Title: StormCatcher
Author: Linda Eketoft
Publisher: Partridge Publishing ISBN: 978-1543758061
Genre: Fiction/Thriller
Pages: 296
Reviewed by: Jake Bishop
One cannot get too deeply into Linda Eketoft’s novel StormCatcher without being reminded of Samuel Taylor Coleridge’s The Rime Of The Ancient Mariner. The albatross that hovers over both her novel and his poem is an iconic figure perhaps forever tied to tales of the sea. In Coleridge’s classic poem, the bird plays a significant role in the plight of his protagonist. In Eketoft’s novel the winged fowl takes on symbolic proportions less direct and more ambivalent for the central character and his quest toward potential oblivion.
Christian Pereia is a man from Buenos Aires, Argentina whose wife and daughter were killed in a tragic automobile accident. Sometime after their deaths, his continuing inability to deal with their passing leads him to take a journey from which there may be no return. He supplies a sail boat and leaves on a southernly trek of Antarctica. Alone, with only the sea, the ice, the memory of his beloved family, and a wandering albatross who comes and goes, Christian experiences an adventure unlike any other.
While the majority of his journey is traveled in loneliness that would be crushing for most people, Christian does occasionally cross paths with human beings scarred in their own right. A potentially pleasant dinner with an older couple dissolves into despondency when it is learned that they too have recently lost a love one. The shared sadness becomes too unbearable to withstand. When Christian crosses paths with a Russian geologist virtually on the run from the questionable death of a young environmentalist, fear, trepidation, and self-interest overwhelm more unselfish emotions and lead to a parting devoutly sought.

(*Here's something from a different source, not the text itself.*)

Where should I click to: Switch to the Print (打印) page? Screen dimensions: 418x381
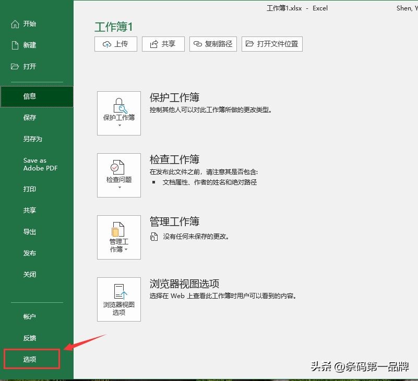point(30,190)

The essence of author Eketoft’s novel however, is both the physical difficulty of the voyage itself and the tempestuous emotions fighting for dominance within Christian himself. This is the story of a man who is willing to take on insurmountable odds because he’s already accepted an inevitable outcome. Yet, there are forces within him, that keep drawing him back from the precipice—forces that seemingly won’t allow him to give in to the darkness that surrounds his soul.
Eketoft shows a remarkable ability to paint a verbal wonderland of one of the harshest environments on earth. Her skill at depicting scenes of geographic awe, rivet readers to page after page of ice, inlets, glorious lights and glacial majesty extraordinary in its intensity. The structure of her narrative also makes it possible to learn enormous amounts about a phenomenal continent without losing the lifeline to Christian’s personal story. StormCatcher is an achievement of both art and intellect.
StormCatcher
by Linda Eketoft
Partridge Publishing
book review by Joe Kilgore
“His haggard face expressed a strange longing. His bleak eyes did not contain any aspirations. They were always far away in a reality known by people who never return.”
There are two main characters in this novel. One is a man. The other is a continent. Christian is the man who has suffered the irreparable loss of his wife and daughter. Antarctica is the continent that, in its own way, probably understands Christian’s loss but is not prepared to offer any mercy for it. Deciding to leave his home in Buenos Aires, Christian stocks a sailing vessel and plans a trip to traverse the earth’s most unfriendly and uninhabitable continent alone. He is more concerned with the journey than the outcome, having reached the conclusion that an end comes to all, especially those who no longer have a valid reason to live. His passage, however, keeps providing such immense physical challenges that his emotional ennui has less and less time to overwhelm him.
With little to do on the long nights alone on his boat, Christian turns to reading and becomes enthralled with the story of an early explorer whose travels may have intertwined with those of his own family. Though not by his design, he encounters fellow humans who shake his sensitivities to the core. His interactions with indigenous wildlife also evoke feelings he has a difficult time coming to grips with.
Writer Eketoft’s descriptive talent is on vivid display from the first page to last. She finds ways to depict the imposing land and seascapes in ways that mesmerize as well as describe. Her evocations of Christian’s battles with the elements, as well as those confrontations with his own existence, are both searing and memorable. For maximum effect, this is a novel to be savored slowly because the author has created a world that demands attention be paid to both an unrelenting man and an unconquerable continent.